Das einzig Wichtige war das Lied. Die Töne, die durch den Raum schwebten, die Worte, die im kleinen Raum widerhallten und die Gefühle, die in ihr aufstiegen.
Erst ganz sanft und ruhig, aber auch mit einer gewissen Sehnsucht. Dann stiegen die Töne immer höher hinauf, wie ein Hoffnungsschimmer, der wie die Sonne über dem Horizont aufging.

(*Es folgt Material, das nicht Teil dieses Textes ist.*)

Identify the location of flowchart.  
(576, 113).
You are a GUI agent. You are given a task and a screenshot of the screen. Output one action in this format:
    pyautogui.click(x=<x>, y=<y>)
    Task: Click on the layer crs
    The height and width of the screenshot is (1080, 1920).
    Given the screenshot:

Akari schloss die Augen und spürte in sich selbst einen Wunsch aufsteigen. Sie wusste nicht, welchen, aber sie spürte ganz deutlich, dass sie sich etwas wünschte. Und irgendwann würde sie es schon finden. Denn das Lied war erfüllt von Hoffnung, vom Glauben, dass sich irgendwann alles zum Guten wenden würde.
Auch wenn momentan vielleicht alles verloren schien. Ja, vielleicht wusste sie doch ein wenig, was sie sich wünschte. Etwas, dass sich wie eine sanfte Umarmung anfühlte.
Sie würde immer wieder darauf hoffen, dass ihre Eltern sich änderten. Und wenn sie noch Ewigkeiten warten musste, sie würde weiter träumen. Genau wie das Lied es versprach.
Irgendwann ... Irgendwann würde alles wieder gut werden.
Die letzten Töne des Klaviers verklangen in der Luft.
Akari holte kurz tief Luft und drehte sich dann lächelnd zu Nori um.
"Wie war's?"
Als sie ihre beste Freundin ansah, verschwand das Lächeln augenblicklich.
Nori wischte sich ein paar Tränen ab und antwortete nicht. Erst als sie fertig war, strahlte sie Akari an.
"Unglaublich! Ich liebe deine Stimme!"
Akari wurde rot und wandte den Blick ab.
"Erschreck mich nicht so...", murmelte sie verlegen.
Nori lächelte Akari an. "Das war wirklich wunderschön! Man spürt jedes Mal alle Emotionen."
Ihre Freundin bedankte sich noch immer verlegen.
"Noch so ein trauriges Lied verkrafte ich jetzt aber nicht", verkündete Nori schließlich. "Was hältst du von »I'm invincible«?"
Akari wiegte nachdenklich den Kopf hin und her.
"Du darfst", entschied sie schließlich und reichte ihrer Freundin das Mikrofon. Sie wusste, wie sehr Nori das Lied mochte und sang es gerne für sie. Aber gleichzeitig war es eines der Lieder, die niemand so überzeugend singen konnte wie Nori.
https://youtu.be/WuNXkeFXp_U
Auch diesmal strahlte sie all dieses Selbstvertrauen aus und Akari spürte die schier unendliche Freude in ihrer besten Freundin. Nori war immer so hell, voller Hoffnung. Sie wusste, dass sie am Ende immer alles durchsetzen konnte, die Möglichkeit zu scheitern gab es bei ihr gar nicht.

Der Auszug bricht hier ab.